Although this certainly has a strong influence on prices, the narrative has downplayed issues surrounding supply of the super-chilled fuel, with declining volumes being shipped by major producers such as Australia, Qatar, the United States and Russia.
All four of these top exporters shipped less LNG in June than in May, and in some cases the June volumes were multi-month lows, according to data from commodity analysts Kpler.
The weekly spot price of LNG delivered to north Asia ended at $12.55 per million British thermal units (mmBtu), down from the six-month high of $14 the prior week.
However, futures contracts linked to the benchmark S&P Global Platts JKM index ended last week on a positive note, rising to $13 per mmBtu on July 9, up a second consecutive day but below its recent high of $13.23 on July 1.
On an annual basis, spot prices are massively higher, but this is largely a reflection of the collapse in demand for LNG in the middle of last year as economies across the globe were locked down as part of efforts to battle the coronavirus pandemic.
Perhaps a more useful comparison is to 2019, when JKM contracts were trading at $4.30 to $4.90 in July, or about a third of the current spot price.
JKM futures have been rallying strongly since late February, rising about 124% since the closing low so far this year of $5.80 per mmBtu on Feb. 25.

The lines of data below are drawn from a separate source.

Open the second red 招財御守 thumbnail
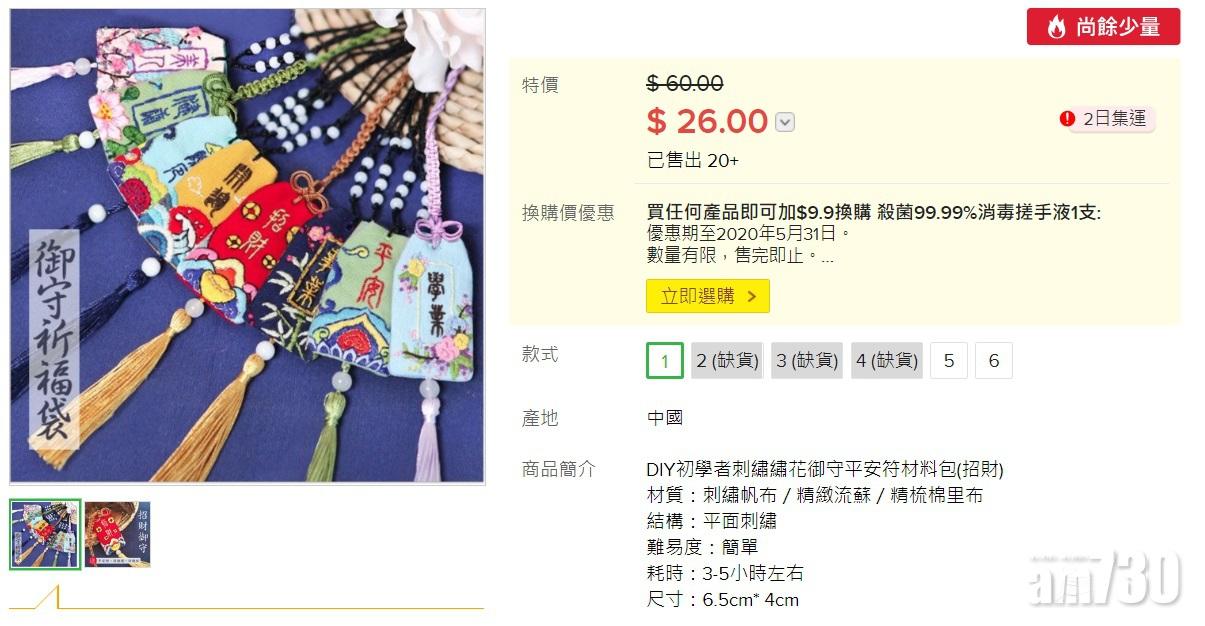The image size is (1205, 626). pyautogui.click(x=118, y=535)
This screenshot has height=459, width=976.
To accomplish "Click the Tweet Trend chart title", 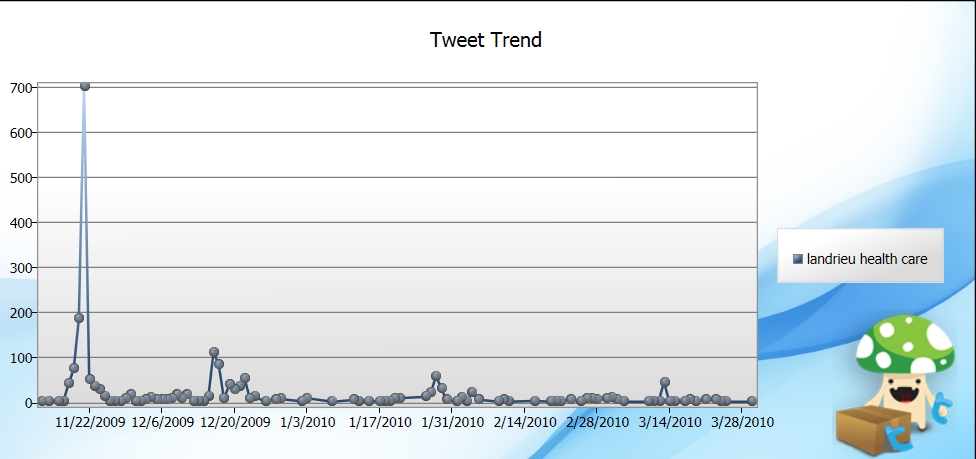I will coord(486,40).
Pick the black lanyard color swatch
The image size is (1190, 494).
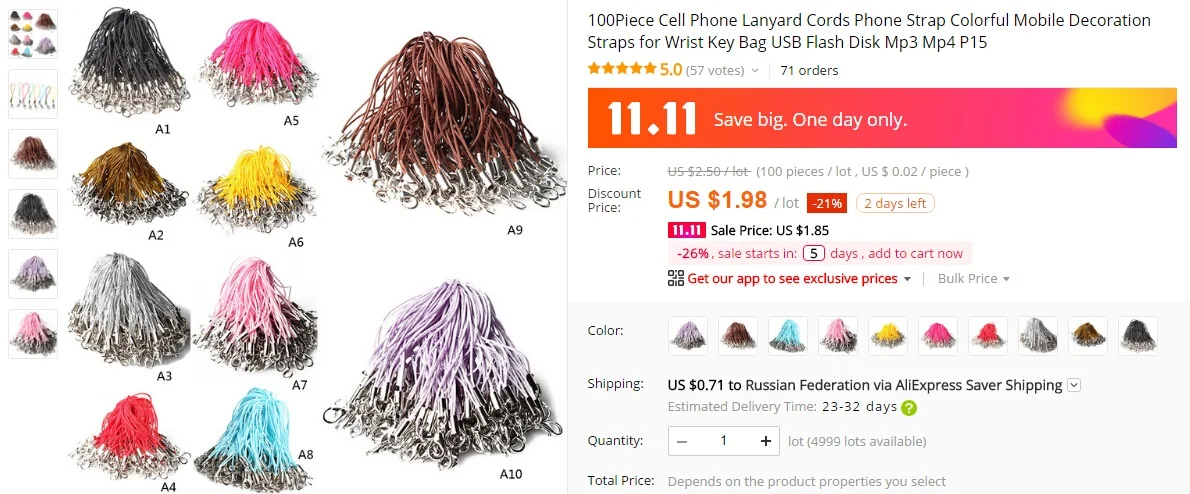[x=1138, y=336]
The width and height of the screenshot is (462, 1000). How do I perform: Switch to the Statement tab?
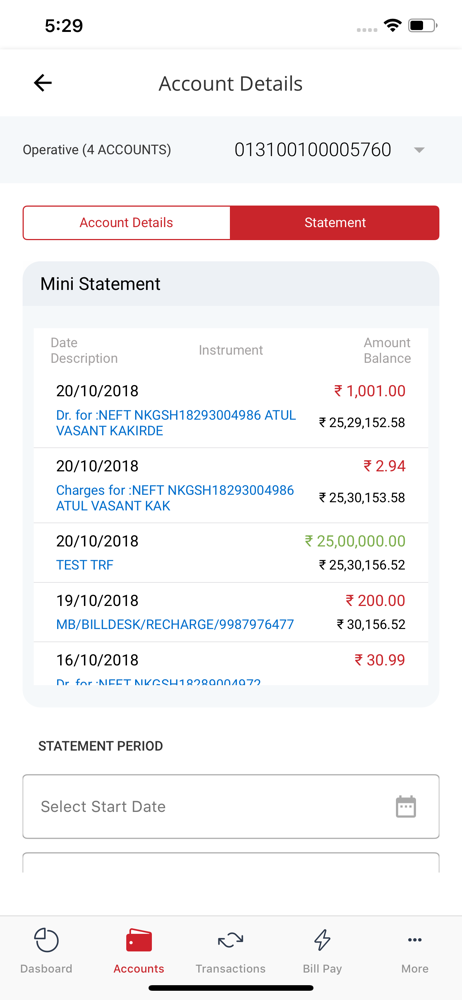(335, 223)
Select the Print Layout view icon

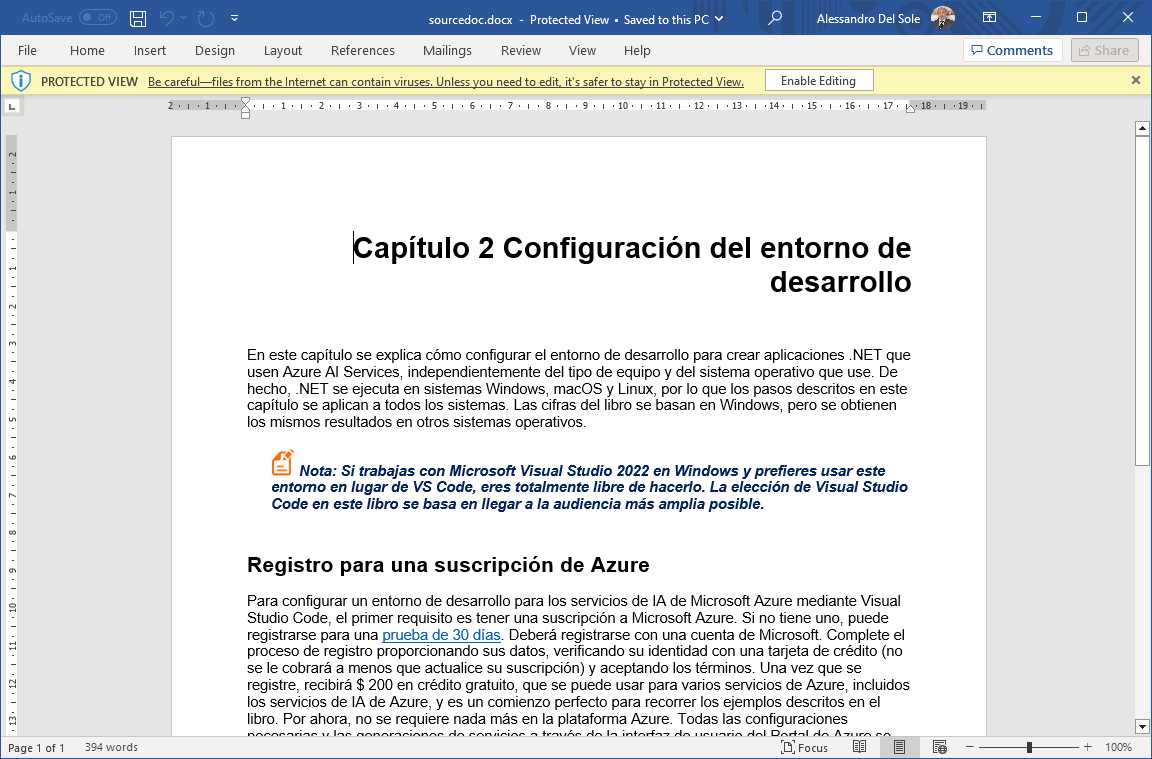898,747
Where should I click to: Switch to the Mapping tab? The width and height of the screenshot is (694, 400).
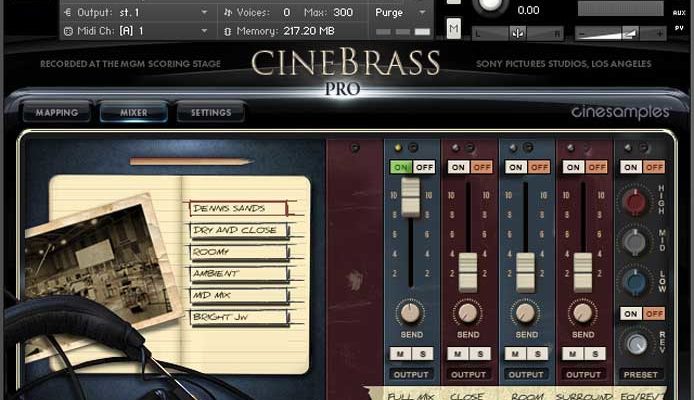click(56, 113)
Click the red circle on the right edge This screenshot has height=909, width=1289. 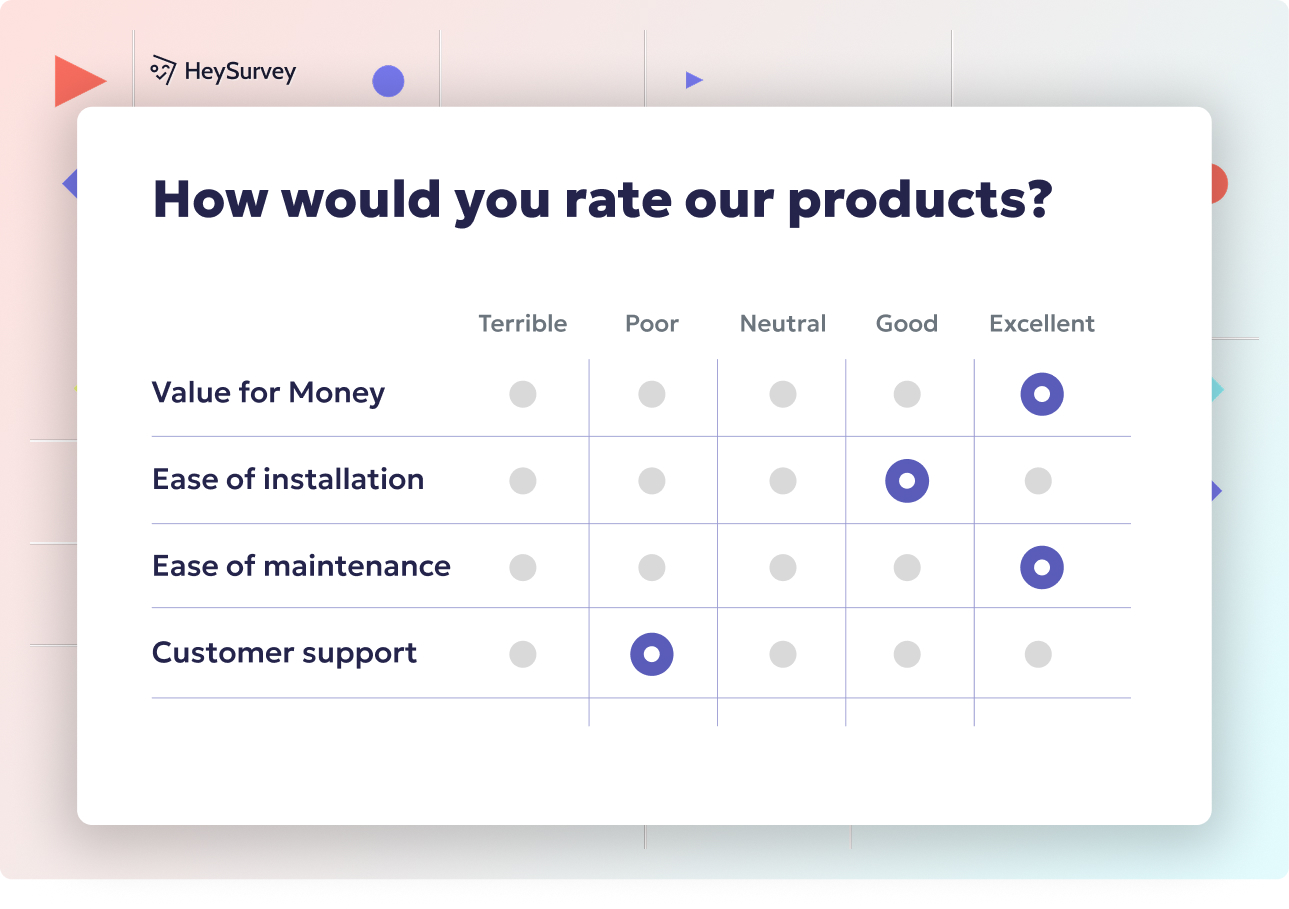point(1213,183)
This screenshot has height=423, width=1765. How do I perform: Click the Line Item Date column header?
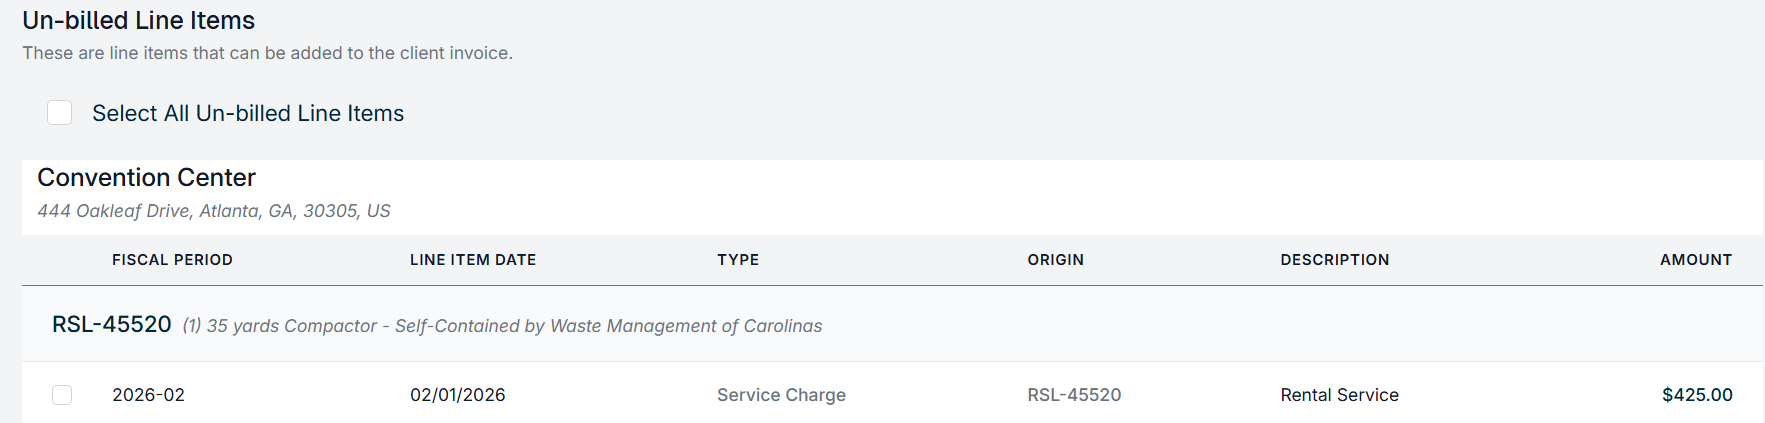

Part of the gain is likely a mindset among buyers of not wanting to be caught short of LNG for the summer peak after they were forced to scramble for supplies last winter, with prices surging and some cargoes reportedly changing hands at record highs above $30 per mmBtu.
However, the strong demand for LNG also seems to have run into supply constraints.
Australia, which vies with Qatar as the world’s top exporter of LNG, shipped out 5.80 million tonnes in June, according to Kpler, the lowest on a monthly basis since July 2020.
Qatar exported 6.38 million tonnes in June, down from 7.14 million in May and only just above April’s 6.33 million, which was the weakest month since November 2020.
The United States exported 5.43 million tonnes in June, the lowest volume since February and down from 6.5 million in May.
Russia shipped out 2.59 million tonnes in June, the lowest since February and down from May’s 2.80 million.
Maintenance at several LNG facilities curbed output at the top exporters, and it’s likely that as these processes are completed, supply will rise.
For example, Chevron said on June 15 it expects to restart in the “coming weeks” Train 3 at its 15.6 million tonnes per year Gorgon project in Western Australia.
Already, vessel-tracking data is showing exports are likely to rise in July, with Kpler estimating Australia’s shipments will surge 19.3% from June to 6.92 million tonnes this month.
Qatar’s exports are forecast at 6.84 million tonnes in July, up 7.2% from June’s figure, while the United States is forecast to ship some 5.32 million tonnes in July, a small dip from June.
Looking at a global figure, and world exports of LNG are forecast by Kpler to be 31.16 million tonnes in July, up from June’s 30.38 million.
To be sure, July’s figure is still well below exports of above 34 million tonnes, achieved in January and March of this year, but it is still a sign that supply is recovering.
Whether this will be enough to end the rally in spot LNG prices remains to be seen, but certainly additional supply will help bring balance back to the market.